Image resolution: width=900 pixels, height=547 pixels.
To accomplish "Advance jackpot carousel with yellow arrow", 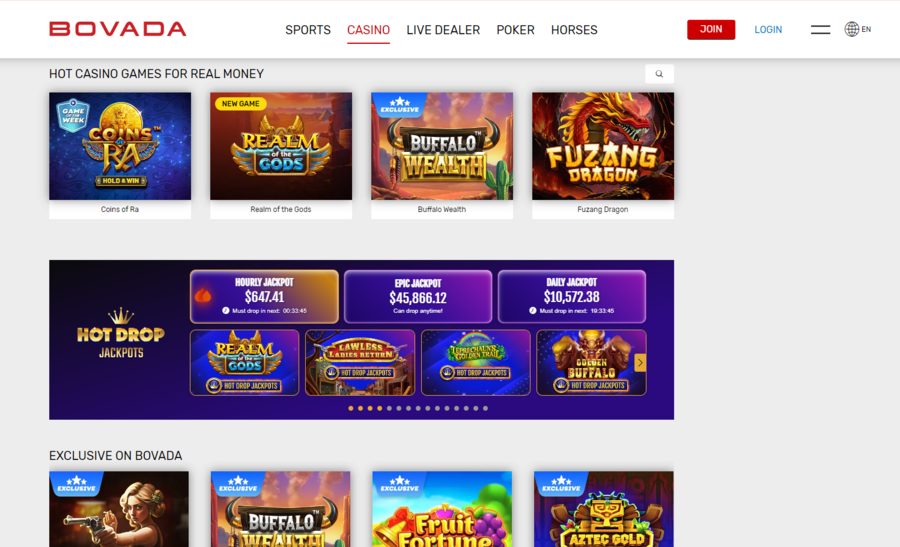I will point(640,362).
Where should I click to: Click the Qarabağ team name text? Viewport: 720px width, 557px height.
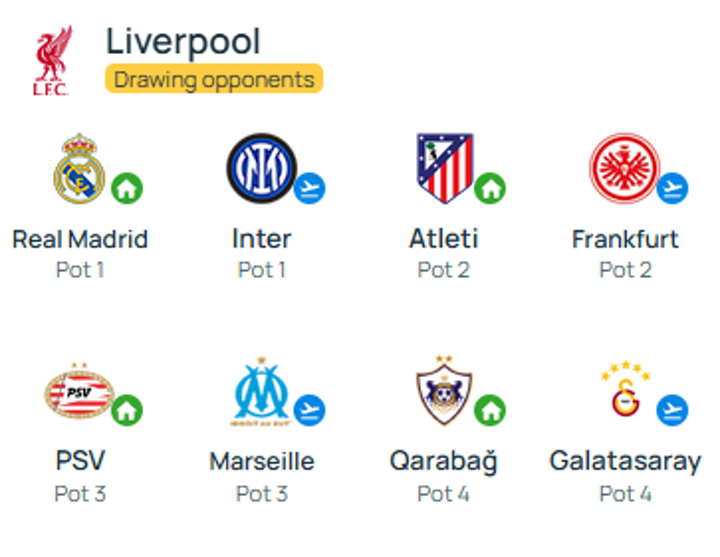tap(443, 461)
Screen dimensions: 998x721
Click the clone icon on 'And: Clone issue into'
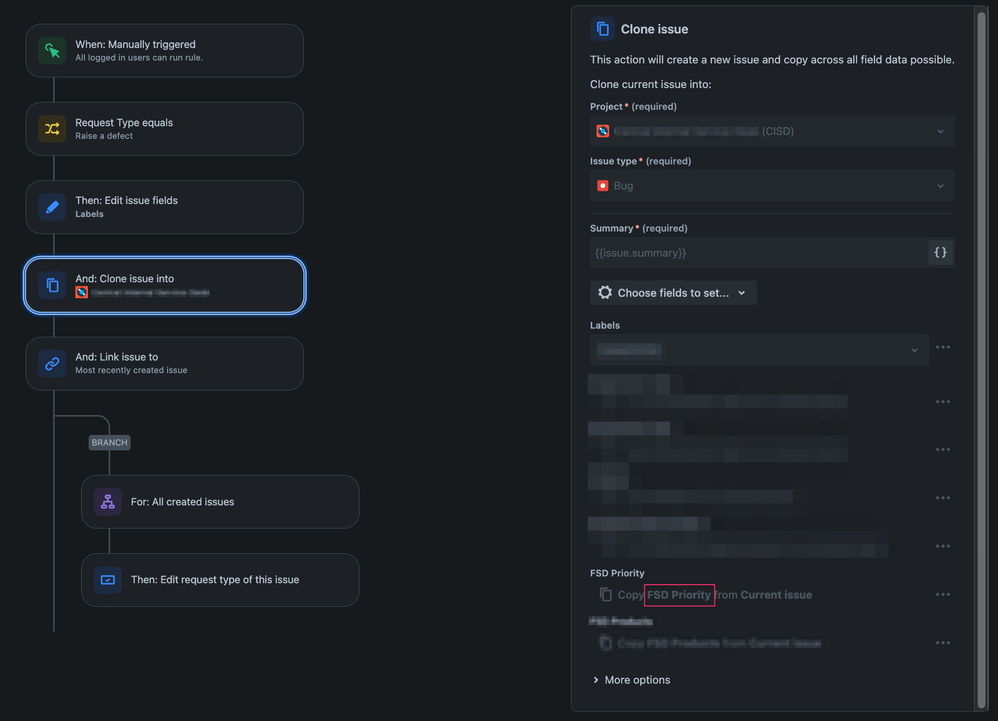(51, 284)
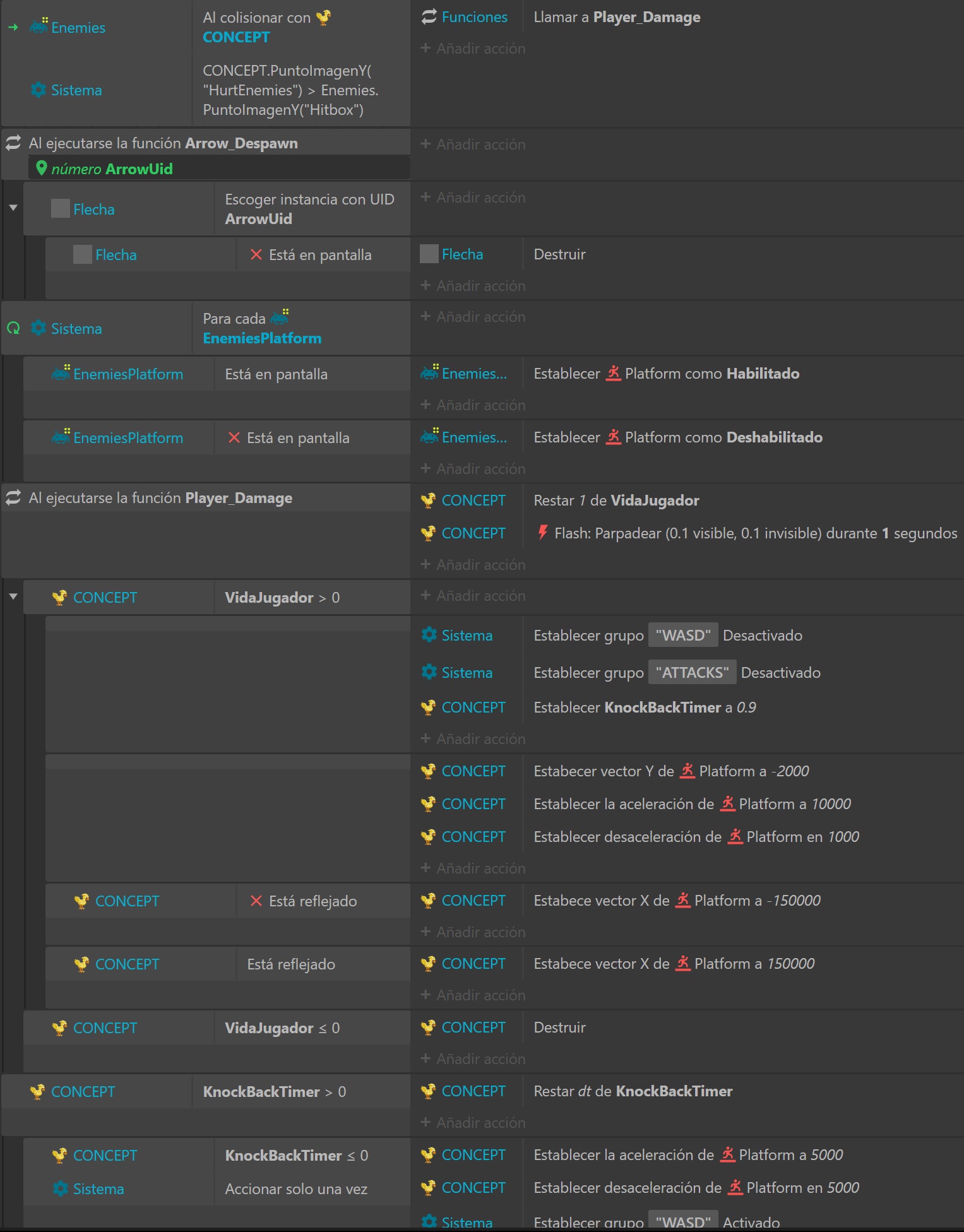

☆ ☆ ☆

*PROBLEM DESCRIPTION*. Your answer must be the lines from the one containing "Screen dimensions: 998x721" through the last line of the records, both included, written out exactly and without pictures.

*ANSWER AREA*.
Screen dimensions: 998x721
Click the clone icon on 'And: Clone issue into'
(51, 284)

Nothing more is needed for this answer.